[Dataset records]

________________

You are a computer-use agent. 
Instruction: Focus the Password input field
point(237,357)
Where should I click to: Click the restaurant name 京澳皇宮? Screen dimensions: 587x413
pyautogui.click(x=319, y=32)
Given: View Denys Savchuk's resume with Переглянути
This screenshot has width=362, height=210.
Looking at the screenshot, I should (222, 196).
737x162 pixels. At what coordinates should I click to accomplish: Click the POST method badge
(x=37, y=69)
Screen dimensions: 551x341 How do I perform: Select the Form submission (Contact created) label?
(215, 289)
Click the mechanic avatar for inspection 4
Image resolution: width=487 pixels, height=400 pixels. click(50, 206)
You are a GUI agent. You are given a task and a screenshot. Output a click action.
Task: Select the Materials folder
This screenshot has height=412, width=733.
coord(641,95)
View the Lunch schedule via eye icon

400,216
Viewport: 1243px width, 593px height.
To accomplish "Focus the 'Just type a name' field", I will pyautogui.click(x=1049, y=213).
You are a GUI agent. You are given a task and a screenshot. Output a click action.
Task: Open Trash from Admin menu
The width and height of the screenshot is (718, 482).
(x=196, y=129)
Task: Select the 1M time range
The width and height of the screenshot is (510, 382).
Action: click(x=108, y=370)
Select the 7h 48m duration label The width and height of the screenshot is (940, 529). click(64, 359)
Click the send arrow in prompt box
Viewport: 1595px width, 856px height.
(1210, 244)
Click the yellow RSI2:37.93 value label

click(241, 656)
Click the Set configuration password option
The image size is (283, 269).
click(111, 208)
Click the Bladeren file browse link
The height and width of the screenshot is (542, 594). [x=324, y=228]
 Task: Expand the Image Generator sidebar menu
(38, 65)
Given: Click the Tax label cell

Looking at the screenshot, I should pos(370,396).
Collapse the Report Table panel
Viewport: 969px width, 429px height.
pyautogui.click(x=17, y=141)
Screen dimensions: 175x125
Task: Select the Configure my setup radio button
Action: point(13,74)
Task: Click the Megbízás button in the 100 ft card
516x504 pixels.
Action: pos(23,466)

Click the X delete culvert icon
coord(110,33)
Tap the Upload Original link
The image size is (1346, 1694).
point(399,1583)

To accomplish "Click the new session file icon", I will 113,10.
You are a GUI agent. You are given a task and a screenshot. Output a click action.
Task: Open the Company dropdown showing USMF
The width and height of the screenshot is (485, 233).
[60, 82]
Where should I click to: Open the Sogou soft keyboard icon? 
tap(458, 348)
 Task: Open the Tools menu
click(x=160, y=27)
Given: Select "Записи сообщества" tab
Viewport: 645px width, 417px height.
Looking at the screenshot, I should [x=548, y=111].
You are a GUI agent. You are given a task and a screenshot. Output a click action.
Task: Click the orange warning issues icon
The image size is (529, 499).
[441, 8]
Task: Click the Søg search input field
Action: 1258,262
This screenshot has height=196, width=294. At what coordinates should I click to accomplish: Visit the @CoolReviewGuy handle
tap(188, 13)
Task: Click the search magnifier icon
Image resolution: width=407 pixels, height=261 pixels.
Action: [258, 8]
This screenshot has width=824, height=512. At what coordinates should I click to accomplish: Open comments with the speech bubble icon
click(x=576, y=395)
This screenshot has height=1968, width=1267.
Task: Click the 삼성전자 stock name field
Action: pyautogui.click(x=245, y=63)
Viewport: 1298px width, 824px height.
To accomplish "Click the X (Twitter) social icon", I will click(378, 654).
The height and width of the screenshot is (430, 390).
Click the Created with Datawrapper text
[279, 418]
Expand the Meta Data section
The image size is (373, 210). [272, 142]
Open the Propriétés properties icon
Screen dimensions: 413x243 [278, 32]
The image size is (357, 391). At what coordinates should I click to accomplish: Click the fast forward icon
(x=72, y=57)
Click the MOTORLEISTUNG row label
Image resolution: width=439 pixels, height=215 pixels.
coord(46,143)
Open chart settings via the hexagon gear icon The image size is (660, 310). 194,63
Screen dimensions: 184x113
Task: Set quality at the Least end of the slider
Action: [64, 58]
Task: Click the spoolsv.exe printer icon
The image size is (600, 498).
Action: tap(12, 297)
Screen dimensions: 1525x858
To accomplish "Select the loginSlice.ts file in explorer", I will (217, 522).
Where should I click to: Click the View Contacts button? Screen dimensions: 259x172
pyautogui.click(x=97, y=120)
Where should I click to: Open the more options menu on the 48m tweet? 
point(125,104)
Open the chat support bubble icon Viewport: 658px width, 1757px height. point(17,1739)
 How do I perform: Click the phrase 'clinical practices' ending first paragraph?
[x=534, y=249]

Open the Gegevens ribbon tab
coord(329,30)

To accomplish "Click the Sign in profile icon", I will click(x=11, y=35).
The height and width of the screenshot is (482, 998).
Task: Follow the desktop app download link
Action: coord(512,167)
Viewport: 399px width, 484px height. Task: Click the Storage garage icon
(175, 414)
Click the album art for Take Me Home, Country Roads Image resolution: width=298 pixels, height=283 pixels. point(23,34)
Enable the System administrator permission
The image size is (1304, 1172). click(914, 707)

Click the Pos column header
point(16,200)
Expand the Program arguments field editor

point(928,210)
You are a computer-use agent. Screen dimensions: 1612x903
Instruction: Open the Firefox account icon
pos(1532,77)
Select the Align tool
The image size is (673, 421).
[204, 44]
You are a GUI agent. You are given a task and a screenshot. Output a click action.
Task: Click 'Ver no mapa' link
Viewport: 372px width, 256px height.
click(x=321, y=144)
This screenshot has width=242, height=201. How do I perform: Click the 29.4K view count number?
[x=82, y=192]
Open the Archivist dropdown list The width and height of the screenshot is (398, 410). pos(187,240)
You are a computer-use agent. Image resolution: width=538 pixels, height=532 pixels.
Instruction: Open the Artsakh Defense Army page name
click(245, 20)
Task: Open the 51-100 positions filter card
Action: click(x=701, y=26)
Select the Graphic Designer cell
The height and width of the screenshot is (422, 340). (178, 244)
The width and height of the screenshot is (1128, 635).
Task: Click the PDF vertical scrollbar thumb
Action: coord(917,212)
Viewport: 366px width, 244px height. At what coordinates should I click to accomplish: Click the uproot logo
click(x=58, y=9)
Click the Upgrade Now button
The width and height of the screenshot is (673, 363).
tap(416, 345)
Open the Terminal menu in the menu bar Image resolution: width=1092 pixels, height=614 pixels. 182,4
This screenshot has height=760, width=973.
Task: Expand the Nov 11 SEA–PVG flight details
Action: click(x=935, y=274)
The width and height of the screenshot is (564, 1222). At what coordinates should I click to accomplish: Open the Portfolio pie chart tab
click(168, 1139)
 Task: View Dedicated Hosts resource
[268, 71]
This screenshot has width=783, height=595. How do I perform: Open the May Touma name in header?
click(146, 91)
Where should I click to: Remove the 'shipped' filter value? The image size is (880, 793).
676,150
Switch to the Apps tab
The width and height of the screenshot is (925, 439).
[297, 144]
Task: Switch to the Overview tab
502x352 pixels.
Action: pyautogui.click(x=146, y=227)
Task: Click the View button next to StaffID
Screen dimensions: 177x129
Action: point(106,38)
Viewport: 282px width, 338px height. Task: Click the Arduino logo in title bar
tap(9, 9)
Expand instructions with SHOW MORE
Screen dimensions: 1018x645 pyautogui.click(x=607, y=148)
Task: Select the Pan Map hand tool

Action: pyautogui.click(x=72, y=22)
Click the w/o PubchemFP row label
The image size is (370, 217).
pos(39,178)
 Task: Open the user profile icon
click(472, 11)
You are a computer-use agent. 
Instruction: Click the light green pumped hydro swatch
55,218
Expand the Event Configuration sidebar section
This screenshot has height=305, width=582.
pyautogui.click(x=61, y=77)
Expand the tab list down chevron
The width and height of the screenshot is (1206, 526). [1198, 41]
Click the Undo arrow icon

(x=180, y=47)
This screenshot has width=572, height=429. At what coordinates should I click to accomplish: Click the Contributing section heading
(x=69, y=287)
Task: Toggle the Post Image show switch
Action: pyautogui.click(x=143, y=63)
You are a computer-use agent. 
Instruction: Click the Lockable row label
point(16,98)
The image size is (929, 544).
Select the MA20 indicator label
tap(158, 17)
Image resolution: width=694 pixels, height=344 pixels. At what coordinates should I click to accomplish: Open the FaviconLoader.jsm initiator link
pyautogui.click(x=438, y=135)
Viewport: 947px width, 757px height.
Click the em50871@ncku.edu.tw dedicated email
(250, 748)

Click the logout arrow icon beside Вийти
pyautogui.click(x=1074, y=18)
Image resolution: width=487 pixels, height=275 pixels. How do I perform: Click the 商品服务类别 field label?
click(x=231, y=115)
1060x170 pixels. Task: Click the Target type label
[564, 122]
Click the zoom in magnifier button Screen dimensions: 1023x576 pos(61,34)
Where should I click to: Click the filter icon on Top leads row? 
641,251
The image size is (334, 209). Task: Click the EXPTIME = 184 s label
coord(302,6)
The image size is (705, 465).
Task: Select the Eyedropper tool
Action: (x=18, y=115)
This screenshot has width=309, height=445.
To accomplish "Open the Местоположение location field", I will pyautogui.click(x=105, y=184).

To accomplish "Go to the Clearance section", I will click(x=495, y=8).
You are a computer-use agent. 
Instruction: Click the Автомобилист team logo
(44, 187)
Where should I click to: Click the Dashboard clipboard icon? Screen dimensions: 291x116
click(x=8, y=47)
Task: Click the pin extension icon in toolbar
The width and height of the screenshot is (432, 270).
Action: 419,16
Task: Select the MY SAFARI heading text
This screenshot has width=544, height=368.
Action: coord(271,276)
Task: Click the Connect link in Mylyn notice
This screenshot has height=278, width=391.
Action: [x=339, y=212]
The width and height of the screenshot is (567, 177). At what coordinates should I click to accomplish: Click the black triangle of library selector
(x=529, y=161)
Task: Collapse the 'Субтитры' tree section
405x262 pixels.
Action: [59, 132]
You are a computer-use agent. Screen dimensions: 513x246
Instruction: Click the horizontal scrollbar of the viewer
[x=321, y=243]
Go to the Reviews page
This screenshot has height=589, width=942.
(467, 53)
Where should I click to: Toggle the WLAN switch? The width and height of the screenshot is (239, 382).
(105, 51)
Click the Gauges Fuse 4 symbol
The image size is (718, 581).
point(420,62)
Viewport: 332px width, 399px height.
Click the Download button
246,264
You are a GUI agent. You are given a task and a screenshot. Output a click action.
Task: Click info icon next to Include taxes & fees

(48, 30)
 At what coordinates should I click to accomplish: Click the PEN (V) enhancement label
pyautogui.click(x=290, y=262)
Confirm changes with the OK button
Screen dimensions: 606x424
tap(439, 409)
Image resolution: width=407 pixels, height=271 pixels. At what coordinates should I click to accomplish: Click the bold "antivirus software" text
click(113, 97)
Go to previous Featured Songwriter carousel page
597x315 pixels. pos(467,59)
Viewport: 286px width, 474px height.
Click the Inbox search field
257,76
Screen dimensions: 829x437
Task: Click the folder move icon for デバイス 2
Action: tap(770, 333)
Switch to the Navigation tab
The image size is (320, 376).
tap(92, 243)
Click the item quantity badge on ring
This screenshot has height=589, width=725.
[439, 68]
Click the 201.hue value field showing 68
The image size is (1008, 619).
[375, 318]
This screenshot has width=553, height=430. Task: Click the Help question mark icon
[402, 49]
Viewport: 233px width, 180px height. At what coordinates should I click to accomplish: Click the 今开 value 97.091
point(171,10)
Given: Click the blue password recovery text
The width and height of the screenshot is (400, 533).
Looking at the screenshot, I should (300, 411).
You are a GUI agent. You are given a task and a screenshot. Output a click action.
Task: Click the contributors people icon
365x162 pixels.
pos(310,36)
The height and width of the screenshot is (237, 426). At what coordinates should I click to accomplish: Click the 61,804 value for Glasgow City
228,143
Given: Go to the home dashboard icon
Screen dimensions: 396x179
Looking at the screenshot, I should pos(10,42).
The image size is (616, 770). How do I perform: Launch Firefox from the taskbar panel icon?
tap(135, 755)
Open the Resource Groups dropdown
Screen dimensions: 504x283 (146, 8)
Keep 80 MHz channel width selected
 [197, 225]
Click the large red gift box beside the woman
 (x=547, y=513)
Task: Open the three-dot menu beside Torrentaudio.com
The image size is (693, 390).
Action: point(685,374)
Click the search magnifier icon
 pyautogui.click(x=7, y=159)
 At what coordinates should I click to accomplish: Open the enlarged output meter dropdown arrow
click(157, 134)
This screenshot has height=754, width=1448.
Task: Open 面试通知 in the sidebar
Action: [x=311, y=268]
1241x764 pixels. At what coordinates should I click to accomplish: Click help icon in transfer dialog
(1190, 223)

________________

Exercise aim >> Lines holding the word "showing" in the entries above are the ones to pull out. Copy them all.

Written answer >>
Task: Open the Company dropdown showing USMF
Click the 201.hue value field showing 68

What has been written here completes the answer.